_Activity_. Repeat the data verbatim.

[Stored items]
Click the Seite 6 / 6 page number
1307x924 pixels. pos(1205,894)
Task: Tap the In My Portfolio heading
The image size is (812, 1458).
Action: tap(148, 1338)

_Exercise solution_.
Click the Seite 6 / 6 page number
1307x924 pixels. pos(1205,894)
Task: Tap the In My Portfolio heading
The image size is (812, 1458).
Action: tap(148, 1338)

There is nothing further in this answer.